→ YOUR OBJECTIVE
In the material below, identify each line bearing the word "user". Reproduce those lines.

-*-

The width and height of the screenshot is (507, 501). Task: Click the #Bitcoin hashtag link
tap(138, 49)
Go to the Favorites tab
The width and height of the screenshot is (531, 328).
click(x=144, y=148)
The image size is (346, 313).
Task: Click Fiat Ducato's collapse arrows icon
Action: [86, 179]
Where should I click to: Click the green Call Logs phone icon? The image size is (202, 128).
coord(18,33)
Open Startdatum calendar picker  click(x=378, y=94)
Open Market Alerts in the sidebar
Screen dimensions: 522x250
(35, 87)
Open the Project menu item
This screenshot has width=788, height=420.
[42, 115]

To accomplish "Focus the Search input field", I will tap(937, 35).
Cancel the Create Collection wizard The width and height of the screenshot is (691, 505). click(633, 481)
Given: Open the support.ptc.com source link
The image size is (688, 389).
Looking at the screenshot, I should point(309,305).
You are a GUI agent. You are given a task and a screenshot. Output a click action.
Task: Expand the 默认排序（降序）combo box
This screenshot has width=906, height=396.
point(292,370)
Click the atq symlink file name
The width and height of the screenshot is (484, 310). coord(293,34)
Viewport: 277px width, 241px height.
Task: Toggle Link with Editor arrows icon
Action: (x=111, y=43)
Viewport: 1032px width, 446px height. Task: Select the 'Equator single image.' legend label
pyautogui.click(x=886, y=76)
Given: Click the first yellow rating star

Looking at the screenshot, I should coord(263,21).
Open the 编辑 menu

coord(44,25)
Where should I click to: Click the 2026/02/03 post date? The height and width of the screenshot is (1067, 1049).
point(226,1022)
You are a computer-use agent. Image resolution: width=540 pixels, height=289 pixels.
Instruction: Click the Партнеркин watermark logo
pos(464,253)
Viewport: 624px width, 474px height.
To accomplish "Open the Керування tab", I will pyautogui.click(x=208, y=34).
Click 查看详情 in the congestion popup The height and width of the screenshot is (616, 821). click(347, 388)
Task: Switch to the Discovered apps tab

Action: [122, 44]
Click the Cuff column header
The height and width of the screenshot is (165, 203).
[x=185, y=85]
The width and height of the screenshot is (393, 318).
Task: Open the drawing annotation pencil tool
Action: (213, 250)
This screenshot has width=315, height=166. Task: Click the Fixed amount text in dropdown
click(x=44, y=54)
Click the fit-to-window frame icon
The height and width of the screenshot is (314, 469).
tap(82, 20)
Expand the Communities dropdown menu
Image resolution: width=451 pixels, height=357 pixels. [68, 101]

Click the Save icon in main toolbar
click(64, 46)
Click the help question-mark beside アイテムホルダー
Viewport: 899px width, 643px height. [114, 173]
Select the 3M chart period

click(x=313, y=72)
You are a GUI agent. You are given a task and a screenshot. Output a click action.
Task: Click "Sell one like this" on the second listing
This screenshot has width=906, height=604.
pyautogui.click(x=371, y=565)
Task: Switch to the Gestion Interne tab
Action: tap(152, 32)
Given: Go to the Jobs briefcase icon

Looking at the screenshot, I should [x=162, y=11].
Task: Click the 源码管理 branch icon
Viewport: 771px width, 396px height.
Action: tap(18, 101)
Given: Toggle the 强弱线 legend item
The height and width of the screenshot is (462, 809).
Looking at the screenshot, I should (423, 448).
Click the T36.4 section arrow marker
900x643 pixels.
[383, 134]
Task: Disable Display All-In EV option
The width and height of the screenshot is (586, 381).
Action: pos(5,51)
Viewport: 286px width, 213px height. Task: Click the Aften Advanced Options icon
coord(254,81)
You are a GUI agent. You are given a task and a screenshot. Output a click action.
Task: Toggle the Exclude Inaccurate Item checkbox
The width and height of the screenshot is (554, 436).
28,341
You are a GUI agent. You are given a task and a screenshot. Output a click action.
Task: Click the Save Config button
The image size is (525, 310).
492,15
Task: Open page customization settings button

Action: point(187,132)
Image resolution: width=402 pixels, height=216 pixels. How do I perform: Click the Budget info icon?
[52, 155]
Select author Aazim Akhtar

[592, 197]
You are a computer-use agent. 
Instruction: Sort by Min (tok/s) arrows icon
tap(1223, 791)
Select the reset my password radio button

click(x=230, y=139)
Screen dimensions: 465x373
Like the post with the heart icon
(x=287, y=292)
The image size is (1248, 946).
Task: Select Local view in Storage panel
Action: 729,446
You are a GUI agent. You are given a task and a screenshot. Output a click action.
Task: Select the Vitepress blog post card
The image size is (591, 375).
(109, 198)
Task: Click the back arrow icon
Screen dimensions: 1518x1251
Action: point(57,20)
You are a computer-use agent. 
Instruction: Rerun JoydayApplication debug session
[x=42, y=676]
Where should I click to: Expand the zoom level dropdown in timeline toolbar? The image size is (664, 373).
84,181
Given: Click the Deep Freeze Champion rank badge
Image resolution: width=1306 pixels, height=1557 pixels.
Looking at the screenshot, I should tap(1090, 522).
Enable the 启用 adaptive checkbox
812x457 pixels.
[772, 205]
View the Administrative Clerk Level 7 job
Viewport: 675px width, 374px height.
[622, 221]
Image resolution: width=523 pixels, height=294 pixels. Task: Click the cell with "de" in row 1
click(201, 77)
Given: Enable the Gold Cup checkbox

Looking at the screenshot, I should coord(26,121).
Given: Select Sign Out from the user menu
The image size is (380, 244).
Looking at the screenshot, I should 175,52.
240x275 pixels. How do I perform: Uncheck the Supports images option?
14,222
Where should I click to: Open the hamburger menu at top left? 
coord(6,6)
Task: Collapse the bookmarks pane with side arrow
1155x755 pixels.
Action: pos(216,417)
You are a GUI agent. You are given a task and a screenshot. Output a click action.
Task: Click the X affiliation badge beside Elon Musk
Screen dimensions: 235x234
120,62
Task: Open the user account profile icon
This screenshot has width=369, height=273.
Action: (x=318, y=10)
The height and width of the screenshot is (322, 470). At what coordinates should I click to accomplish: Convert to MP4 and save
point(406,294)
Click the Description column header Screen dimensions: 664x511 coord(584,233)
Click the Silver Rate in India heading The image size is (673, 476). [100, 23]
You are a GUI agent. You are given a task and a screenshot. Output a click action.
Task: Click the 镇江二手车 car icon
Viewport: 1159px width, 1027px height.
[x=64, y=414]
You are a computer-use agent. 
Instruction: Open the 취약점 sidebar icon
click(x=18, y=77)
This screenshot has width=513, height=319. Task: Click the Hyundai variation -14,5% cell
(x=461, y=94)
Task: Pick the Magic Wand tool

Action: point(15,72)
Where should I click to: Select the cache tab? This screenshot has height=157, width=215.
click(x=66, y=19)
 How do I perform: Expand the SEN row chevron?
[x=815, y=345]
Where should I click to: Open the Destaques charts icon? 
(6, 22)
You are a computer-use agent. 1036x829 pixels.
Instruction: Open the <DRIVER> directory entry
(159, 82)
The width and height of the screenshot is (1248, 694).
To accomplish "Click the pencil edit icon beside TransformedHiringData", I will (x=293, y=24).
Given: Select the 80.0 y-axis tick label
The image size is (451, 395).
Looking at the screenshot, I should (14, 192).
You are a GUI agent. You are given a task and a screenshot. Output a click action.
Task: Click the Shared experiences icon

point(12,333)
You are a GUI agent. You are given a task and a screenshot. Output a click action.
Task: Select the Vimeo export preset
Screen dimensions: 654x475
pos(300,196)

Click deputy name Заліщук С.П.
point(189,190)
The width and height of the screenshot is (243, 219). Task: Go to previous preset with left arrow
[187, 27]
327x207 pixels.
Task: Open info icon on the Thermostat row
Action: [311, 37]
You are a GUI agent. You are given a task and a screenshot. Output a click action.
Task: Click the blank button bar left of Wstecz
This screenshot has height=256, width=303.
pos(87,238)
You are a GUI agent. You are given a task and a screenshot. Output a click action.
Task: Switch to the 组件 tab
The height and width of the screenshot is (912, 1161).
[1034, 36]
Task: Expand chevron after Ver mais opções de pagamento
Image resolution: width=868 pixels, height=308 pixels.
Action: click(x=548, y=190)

-*-

→ OUTPUT BELOW
Given: Select Sign Out from the user menu
Task: Open the user account profile icon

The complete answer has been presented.